Whenever their parent is stressed, babies get stressed. I know it can be challenging if the transition is not going super smooth. But remind yourself that it is a process. They will pick up on your stress, making the transition harder for both of you. Repeat over and over again in your head that it is not easy for your baby to adjust to a new sleeping environment and that they need you to be there for them.
7. Plan More Time To Fall Asleep
I remember how surprised my kids looked the first time they were supposed to sleep in their new room. I put them into their crib, and they looked at me like, "what is happening here?". It was funny and scary at the same time.
Your baby will not know what is going on the first few nights. They might need more time to settle to sleep. So make sure to prepare for bed a little bit earlier. Taking 30 minutes to fall asleep is very normal. Everything under 20 minutes is actually really fast.
You also want to prevent your baby from getting overtired. Otherwise, they will have a really hard time falling asleep.
8. Stay In The Room For The First Couple Of Nights
It's absolutely no problem to stay with your baby in their room for the first few nights. It might make the transition for both of you easier.
Place a mattress on the floor near their crib so you can easily comfort them when they wake up during the night. You can later use a baby monitor to keep an eye on your little one.
9. Buy A Big Kid Bed
Toddler beds to the rescue! If you are moving out your toddler, a new bed can be a real hit. Children get super excited when they get a bigger bed. Announce that the new room comes with a cool new toddler bed and maybe a new stuffed animal.

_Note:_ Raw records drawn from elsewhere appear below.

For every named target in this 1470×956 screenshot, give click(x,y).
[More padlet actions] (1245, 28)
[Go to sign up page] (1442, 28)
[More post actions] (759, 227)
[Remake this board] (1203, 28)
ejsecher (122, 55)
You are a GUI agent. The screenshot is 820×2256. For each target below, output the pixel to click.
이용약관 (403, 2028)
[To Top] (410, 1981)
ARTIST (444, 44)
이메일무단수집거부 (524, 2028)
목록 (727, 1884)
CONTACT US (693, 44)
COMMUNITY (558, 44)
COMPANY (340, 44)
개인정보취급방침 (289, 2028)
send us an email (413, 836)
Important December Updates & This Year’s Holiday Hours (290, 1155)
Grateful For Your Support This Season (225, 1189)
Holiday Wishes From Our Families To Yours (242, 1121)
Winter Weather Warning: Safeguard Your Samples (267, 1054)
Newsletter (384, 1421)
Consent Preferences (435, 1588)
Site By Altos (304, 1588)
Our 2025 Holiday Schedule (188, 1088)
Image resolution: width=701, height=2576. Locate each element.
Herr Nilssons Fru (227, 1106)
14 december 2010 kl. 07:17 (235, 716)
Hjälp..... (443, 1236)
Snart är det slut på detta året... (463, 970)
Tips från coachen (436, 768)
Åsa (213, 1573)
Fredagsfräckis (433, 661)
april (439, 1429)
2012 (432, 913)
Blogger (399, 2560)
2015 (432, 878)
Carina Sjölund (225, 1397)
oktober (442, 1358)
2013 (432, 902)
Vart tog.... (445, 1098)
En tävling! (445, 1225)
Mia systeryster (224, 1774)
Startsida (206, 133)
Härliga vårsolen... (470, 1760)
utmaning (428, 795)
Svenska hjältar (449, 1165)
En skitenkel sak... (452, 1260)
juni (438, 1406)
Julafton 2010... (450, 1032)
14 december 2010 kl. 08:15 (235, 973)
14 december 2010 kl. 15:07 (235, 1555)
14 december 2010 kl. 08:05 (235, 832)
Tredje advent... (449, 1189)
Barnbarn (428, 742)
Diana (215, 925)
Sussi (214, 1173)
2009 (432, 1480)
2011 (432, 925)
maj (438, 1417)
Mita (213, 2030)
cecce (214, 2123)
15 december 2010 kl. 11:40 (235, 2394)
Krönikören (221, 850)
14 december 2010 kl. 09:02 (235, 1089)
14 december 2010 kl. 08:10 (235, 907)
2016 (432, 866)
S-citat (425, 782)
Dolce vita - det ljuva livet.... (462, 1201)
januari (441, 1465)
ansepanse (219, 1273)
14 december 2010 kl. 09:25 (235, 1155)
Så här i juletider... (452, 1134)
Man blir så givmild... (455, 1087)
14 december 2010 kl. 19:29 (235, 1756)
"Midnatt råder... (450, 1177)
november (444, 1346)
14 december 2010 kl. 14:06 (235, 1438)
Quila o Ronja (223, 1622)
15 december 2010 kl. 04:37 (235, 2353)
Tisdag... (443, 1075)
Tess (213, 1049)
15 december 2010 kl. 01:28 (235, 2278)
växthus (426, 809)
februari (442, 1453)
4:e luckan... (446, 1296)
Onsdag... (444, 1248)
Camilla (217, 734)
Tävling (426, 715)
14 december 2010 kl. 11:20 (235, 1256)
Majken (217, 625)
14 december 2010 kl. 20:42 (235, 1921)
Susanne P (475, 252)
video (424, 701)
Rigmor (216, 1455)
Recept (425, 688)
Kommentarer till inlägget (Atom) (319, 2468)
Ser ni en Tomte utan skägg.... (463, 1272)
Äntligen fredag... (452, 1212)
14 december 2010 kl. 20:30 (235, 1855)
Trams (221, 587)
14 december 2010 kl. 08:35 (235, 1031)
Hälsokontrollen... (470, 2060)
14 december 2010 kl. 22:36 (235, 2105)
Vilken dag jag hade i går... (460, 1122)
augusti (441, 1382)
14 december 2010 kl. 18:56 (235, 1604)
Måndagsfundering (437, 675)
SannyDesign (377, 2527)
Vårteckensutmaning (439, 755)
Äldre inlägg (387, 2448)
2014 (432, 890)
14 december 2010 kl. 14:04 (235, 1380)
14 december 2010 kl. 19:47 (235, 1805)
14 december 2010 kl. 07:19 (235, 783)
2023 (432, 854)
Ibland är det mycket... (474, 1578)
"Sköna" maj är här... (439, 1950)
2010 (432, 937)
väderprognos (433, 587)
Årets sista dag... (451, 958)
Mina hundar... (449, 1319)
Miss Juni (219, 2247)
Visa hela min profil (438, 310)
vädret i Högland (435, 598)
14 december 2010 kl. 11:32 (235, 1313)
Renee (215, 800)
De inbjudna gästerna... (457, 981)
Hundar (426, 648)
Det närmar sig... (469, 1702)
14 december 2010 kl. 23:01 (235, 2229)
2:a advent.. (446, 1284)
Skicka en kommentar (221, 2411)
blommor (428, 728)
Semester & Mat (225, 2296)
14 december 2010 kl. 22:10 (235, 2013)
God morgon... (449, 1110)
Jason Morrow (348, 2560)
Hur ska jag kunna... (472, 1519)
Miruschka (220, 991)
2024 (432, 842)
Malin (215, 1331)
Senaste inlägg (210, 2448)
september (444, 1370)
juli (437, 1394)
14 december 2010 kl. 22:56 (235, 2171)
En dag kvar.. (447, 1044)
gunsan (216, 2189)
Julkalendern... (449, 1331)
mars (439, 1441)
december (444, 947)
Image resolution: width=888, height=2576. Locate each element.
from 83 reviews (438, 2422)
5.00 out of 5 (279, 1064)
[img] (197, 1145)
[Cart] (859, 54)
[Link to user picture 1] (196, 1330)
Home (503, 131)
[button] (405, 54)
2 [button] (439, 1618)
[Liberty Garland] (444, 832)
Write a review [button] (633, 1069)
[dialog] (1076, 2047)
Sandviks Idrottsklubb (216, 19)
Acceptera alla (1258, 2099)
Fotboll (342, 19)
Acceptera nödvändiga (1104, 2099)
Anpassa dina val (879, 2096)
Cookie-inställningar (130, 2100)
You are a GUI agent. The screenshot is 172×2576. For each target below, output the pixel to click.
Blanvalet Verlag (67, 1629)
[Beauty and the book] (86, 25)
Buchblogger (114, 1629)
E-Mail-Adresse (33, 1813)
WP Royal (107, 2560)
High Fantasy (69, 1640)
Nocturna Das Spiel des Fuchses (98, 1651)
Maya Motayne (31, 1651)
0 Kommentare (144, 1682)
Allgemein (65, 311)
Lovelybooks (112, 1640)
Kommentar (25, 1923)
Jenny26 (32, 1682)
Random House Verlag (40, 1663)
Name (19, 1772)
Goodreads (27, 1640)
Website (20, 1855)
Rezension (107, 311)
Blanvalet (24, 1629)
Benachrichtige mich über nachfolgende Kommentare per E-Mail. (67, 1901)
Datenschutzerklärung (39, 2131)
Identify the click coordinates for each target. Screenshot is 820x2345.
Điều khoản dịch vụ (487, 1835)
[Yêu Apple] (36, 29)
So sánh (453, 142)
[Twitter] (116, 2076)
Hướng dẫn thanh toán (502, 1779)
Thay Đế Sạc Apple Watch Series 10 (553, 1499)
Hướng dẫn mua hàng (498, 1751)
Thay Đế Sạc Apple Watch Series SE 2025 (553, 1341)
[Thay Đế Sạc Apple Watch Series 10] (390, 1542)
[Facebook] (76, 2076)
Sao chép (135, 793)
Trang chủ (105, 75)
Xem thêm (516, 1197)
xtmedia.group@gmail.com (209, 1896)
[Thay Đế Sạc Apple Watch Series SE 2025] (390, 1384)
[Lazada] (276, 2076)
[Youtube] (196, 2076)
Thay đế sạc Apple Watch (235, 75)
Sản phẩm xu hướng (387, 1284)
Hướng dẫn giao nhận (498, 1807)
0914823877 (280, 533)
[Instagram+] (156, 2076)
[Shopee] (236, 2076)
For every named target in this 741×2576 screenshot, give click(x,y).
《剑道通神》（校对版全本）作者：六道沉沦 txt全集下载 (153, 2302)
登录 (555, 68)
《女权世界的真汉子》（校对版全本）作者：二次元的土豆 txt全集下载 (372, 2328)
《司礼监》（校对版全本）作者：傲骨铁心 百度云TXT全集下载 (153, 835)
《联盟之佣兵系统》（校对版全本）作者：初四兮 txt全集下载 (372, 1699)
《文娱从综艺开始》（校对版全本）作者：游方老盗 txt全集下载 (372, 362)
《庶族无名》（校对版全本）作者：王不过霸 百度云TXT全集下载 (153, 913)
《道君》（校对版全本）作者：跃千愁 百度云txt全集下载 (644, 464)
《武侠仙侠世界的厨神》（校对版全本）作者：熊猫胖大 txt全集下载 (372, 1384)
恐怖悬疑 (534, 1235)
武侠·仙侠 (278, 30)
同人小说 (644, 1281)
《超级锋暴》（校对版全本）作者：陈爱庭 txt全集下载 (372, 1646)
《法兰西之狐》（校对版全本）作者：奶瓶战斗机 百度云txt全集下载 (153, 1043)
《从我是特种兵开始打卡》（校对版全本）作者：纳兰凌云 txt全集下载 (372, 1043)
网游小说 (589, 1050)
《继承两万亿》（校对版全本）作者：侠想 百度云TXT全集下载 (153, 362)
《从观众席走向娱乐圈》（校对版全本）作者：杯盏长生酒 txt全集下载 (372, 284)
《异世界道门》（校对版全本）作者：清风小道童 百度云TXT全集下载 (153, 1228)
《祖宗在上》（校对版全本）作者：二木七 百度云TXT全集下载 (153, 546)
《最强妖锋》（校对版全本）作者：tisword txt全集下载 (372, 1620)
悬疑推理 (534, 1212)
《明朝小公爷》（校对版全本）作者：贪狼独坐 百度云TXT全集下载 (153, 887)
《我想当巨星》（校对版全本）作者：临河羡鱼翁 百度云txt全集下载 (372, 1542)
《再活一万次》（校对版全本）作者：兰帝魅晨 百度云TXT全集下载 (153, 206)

10. On Moving Day, Start With Naps Or Bedtime?
That really depends on your child. If your baby goes down easily in the evening, start with bedtime and follow up with naps the next day. Sleep pressure is high in the evening, and your baby might be less distracted by the new room.
However, if bedtime is a struggle or your baby takes a long time to fall asleep, start with the first nap of the day (morning or lunch nap). Morning naps are usually easy to achieve. And if the nap doesn't go as planned, you can still have an earlier bedtime.
Either way, chances are you are going to lose some sleep yourself. ;)
I know there is a lot of pressure on parents that they HAVE to move their kids into their own rooms to promote independent sleep. Otherwise, they might still want to sleep with you in your bedroom until all eternity.
But the truth is that room sharing works perfectly for many families, and if it does for yours, then there is absolutely no pressure to move your baby out of the bedroom as fast as possible. I actually enjoyed having them in my room and bed as they got older. The irony, huh?
But you also might want to have your bedroom to yourself again. Then you should claim that right as well.
Just remember one thing: Whatever you choose to do, it is your decision to make, and you should make it on your terms.